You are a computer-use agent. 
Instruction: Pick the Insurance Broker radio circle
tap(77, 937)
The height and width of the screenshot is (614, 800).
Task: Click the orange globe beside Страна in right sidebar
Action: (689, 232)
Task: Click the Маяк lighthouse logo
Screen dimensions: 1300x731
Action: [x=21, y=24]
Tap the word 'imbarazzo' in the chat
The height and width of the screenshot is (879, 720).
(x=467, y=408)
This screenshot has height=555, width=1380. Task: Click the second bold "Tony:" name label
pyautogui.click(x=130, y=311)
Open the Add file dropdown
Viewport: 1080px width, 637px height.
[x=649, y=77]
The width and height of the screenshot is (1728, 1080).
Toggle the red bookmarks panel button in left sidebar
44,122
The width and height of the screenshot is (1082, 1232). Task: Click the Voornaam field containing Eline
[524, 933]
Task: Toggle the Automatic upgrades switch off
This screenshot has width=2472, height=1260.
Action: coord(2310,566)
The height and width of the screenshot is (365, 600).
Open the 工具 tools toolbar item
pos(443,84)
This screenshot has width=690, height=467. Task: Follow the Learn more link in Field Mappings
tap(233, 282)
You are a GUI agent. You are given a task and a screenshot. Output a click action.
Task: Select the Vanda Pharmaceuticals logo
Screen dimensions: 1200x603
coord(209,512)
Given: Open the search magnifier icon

————————

## Your instructions
Give exactly, and nothing besides, the lines from the one in which "Task: Toggle the" occurs through the end of the records.

## Exercise output
Task: Toggle the Automatic upgrades switch off
This screenshot has width=2472, height=1260.
Action: coord(2310,566)
The height and width of the screenshot is (365, 600).
Open the 工具 tools toolbar item
pos(443,84)
This screenshot has width=690, height=467. Task: Follow the Learn more link in Field Mappings
tap(233, 282)
You are a GUI agent. You are given a task and a screenshot. Output a click action.
Task: Select the Vanda Pharmaceuticals logo
Screen dimensions: 1200x603
coord(209,512)
Given: Open the search magnifier icon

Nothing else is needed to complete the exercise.